British Anglican priest and author (born 1962)

Nicholas James Henshall (born 6 April 1962) is a British Anglican priest and author, who served as Dean of Chelmsford from 2014 until 2023.

== Early life and education ==
Henshall was born on 6 April 1962 in Mossley, England. He is the son of Michael Henshall, long-serving Bishop of Warrington. He was educated at Manchester Grammar School; it was an all-boys direct grant grammar school when he joined, later becoming an independent school. He spent a gap year at the British School at Athens, before studying Literae Humaniores (classics) at Wadham College, Oxford.
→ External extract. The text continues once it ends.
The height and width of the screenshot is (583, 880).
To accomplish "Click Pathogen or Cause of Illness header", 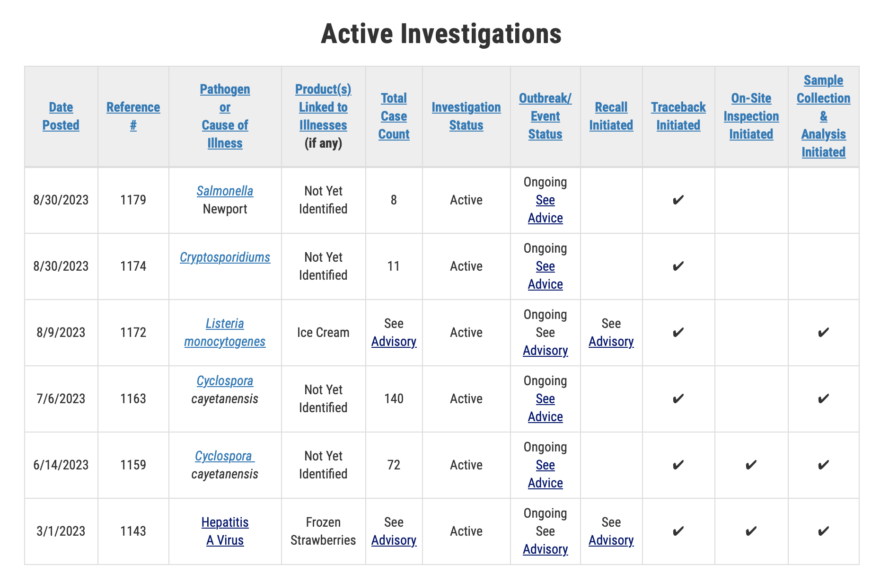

He graduated from the University of Oxford with a Bachelor of Arts (BA) degree; as per tradition 1984, his BA was promoted to a Master of Arts (MA Oxon) degree in 1988. From 1985 to 1988, he studied theology and trained for ordination at Ripon College Cuddesdon.

==Ordained ministry ==
Henshall was ordained in the Church of England as a deacon in 1988 and as a priest in 1989. After a curacy at, St Mary, Blyth he was Vicar of St Margaret, Scotswood from 1992 to 2002; both parishes are in the Diocese of Newcastle. He then became canon precentor of Derby Cathedral, serving in the role for six years. He returned to parish ministry and was vicar of Christ Church, Harrogate in the Diocese of Ripon and Leeds from 2008 to 2014. He also served as acting Archdeacon of Richmond from 2013 to 2014.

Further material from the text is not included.